When Jacob, with his whole family, staff, and herds finally set off in secret, Rachel decides she needs a memento from home, and steals her father’s idols deceiving both her father and husband. Laban chases after Jacob and his whole entourage, but through a dream is directed by God to make peace with Jacob.

And THAT is how the 12 tribes of Israel began—God built an entire nation that God wanted to be a blessing to the whole earth from this mess of a family. Perhaps we are like the dentist who wants people of faith to be well-behaved and happy all the time—biblical heroes who are daring, honorable, truthful, and courageous. Instead we see limited people struggling with trickery, jealousy, dishonesty, greed, and rivalry. We understand that God is not waiting for them or us to be someone other than themselves, or something other than limited, sinful human beings.

Instead, we hear the truth—the truth about this foundational family, and the truth about ourselves—even if our family rivalries, jealousies, competitions and greed remain unspoken, or if we have family members with whom we do not speak. God is with you anyway. God is with them anyway. God can work God’s purposes anyway. Jacob’s trickster character shaped the family he created, and God found a way to build a nation through them anyway.

Rather than glossing over flaws, faith in God means being able to handle to the truth. Faith means dealing with what is real, to put the truth before God and trust God can work with it, as God has through all the flawed people before us.
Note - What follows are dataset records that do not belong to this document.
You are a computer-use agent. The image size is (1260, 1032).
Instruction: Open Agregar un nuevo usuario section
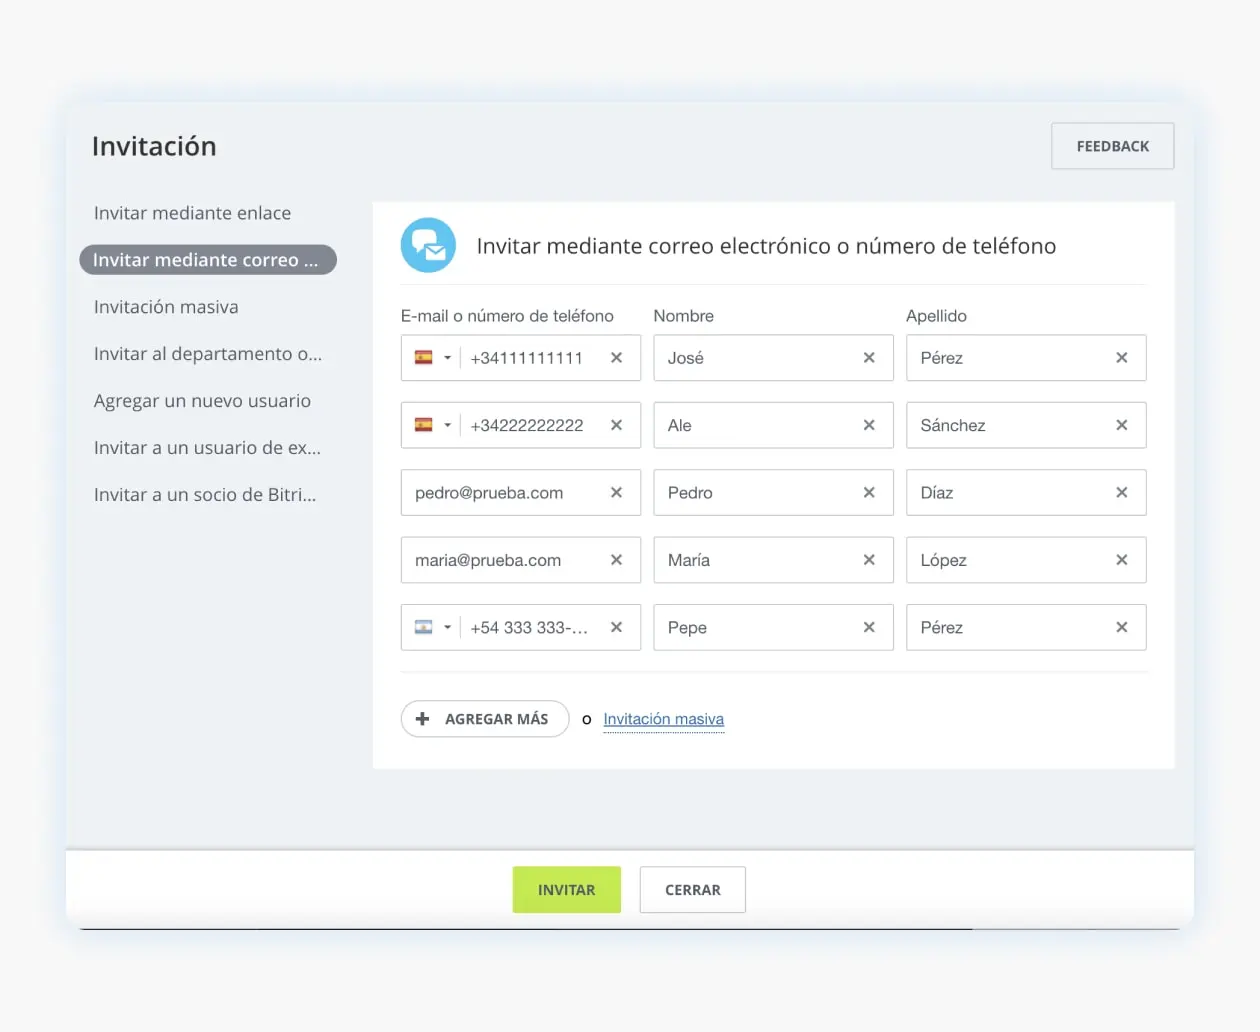(x=202, y=401)
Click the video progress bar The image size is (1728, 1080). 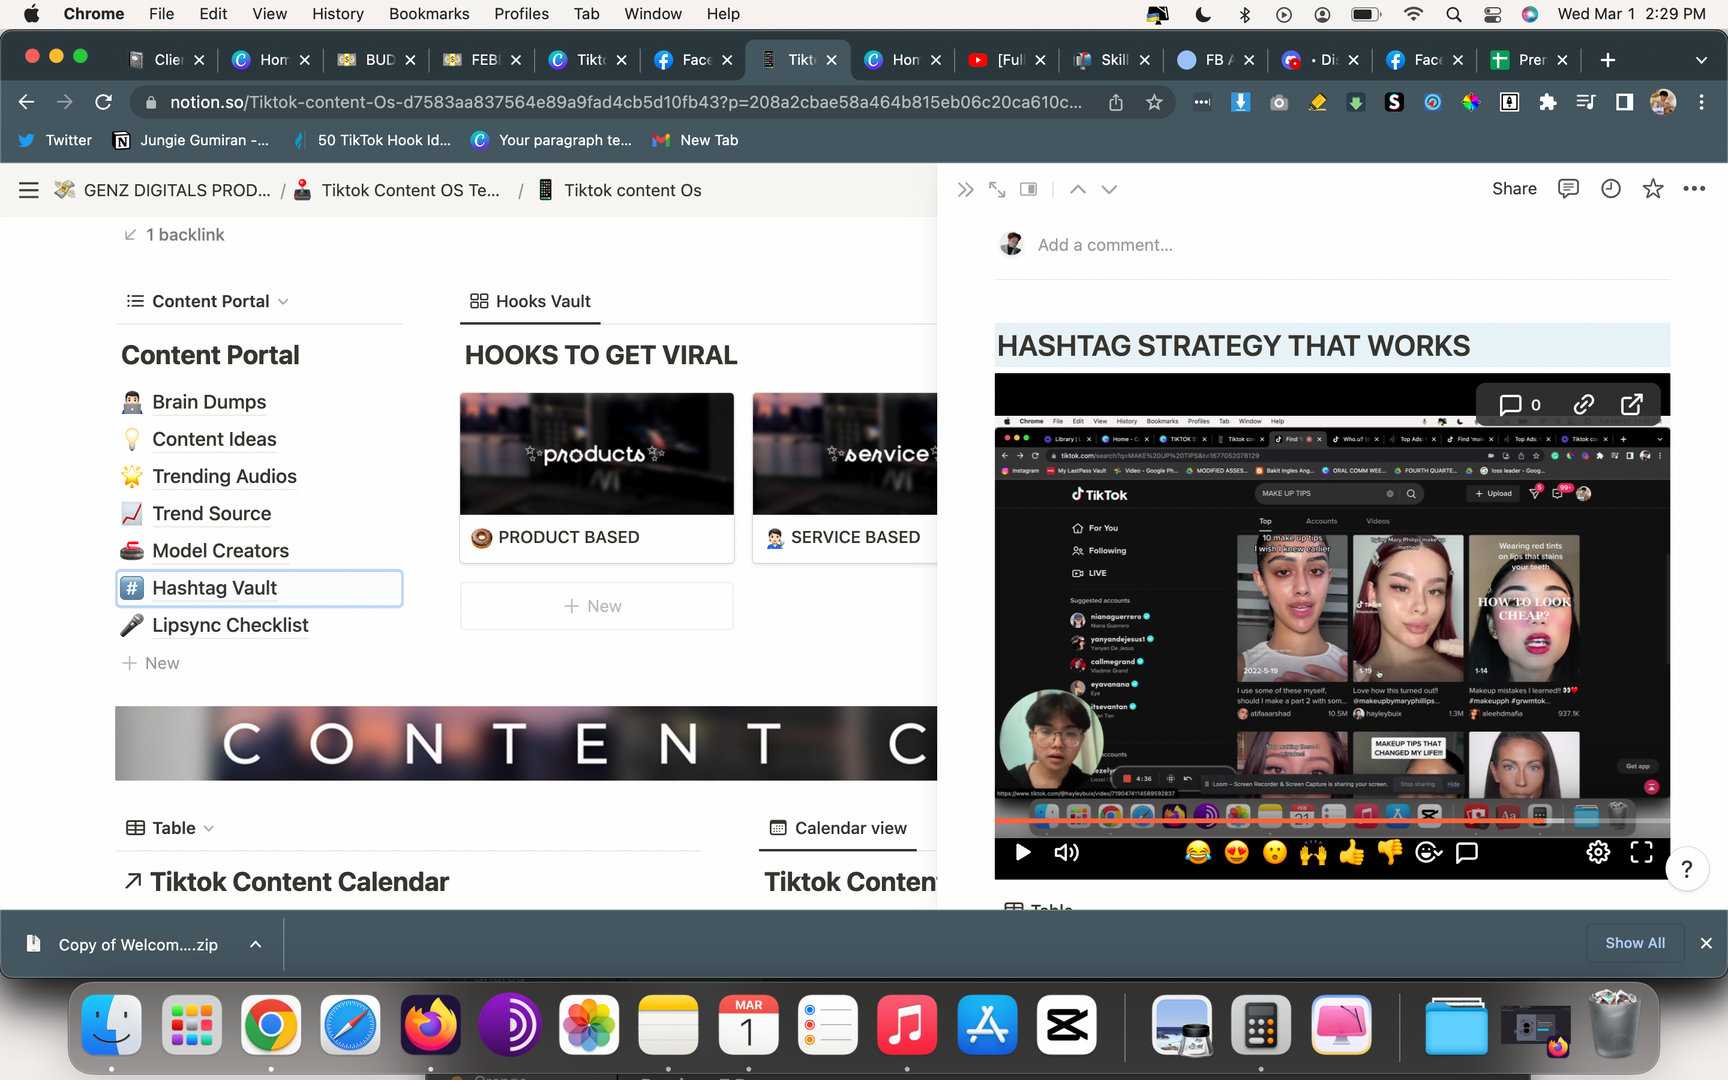pyautogui.click(x=1300, y=822)
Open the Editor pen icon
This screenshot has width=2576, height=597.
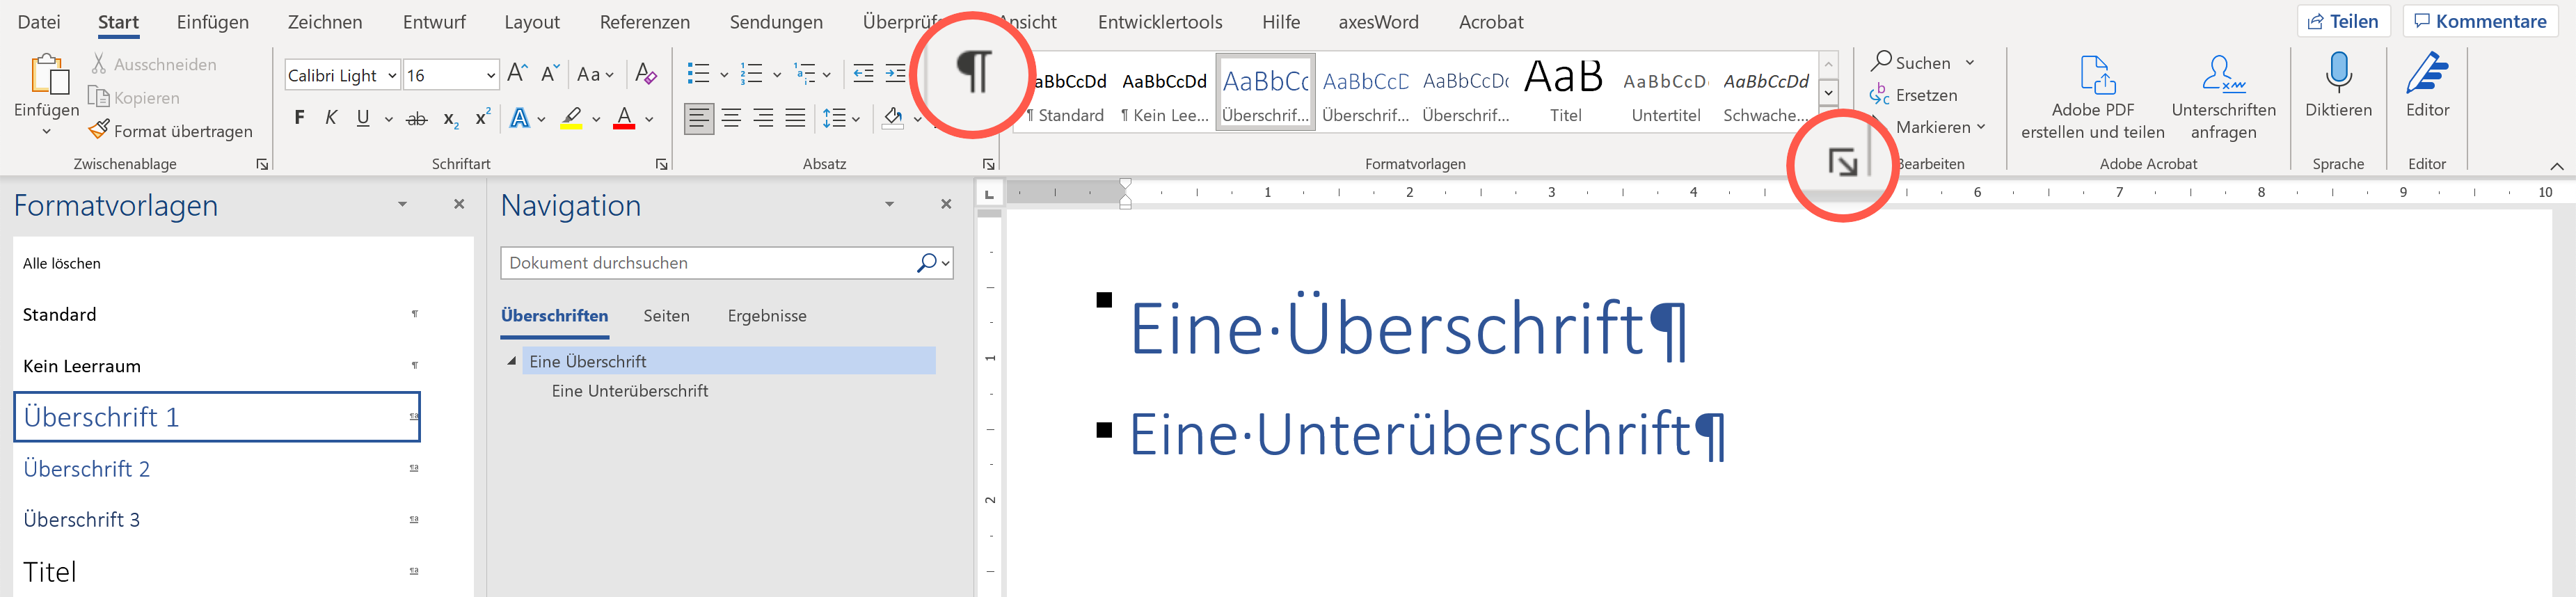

In twelve-step programs, there is a saying that, “we are only as sick as our secrets.” Psychologists will tell us that human consciousness does not emerge at any depth, except through struggling with our own shadow, our own failures, our wounding, our character flaws.

This also describes the significance of the racial reckoning in our nation today—we need to tell the truth and hear the whole truth of our history and its impact on all peoples, not gloss over it. The very nature of our Scripture stories which are human and wholistic, give us the courage to tell, and to hear the impact of confederate symbols, of sports mascots based on Native American stereotypes, of the fear and frustration systemic racism creates in the lives of so many.

To tell the truth and heal the wounds of our past is much like hearing about Jacob’s messed up family and the beginning of Israel as a nation. Israel did not keep secrets about its story and history and neither need we. We see ourselves and our own limitations, and we see God at work moving a people forward: we find ways to make better choices, to trust God with our transformation, and to make something new from us today. This work is an act of deep love and trust and faith in this country, and most of all in what God can do with who we are, individually and together.

God is not waiting for you to become someone else, someone you are not. You do not have to be perfect or happy all the time. God is with us anyway. God is working God’s purposes through all of us anyway. Jacob, his family, and the nation they are building do invite us to tell the truth about ourselves and to be willing to listen to the truth of others. The more wounds we heal individually and as a nation, the more available we are to consciously participate with God in building the kingdom of justice and love that God calls us to as God’s people and the church.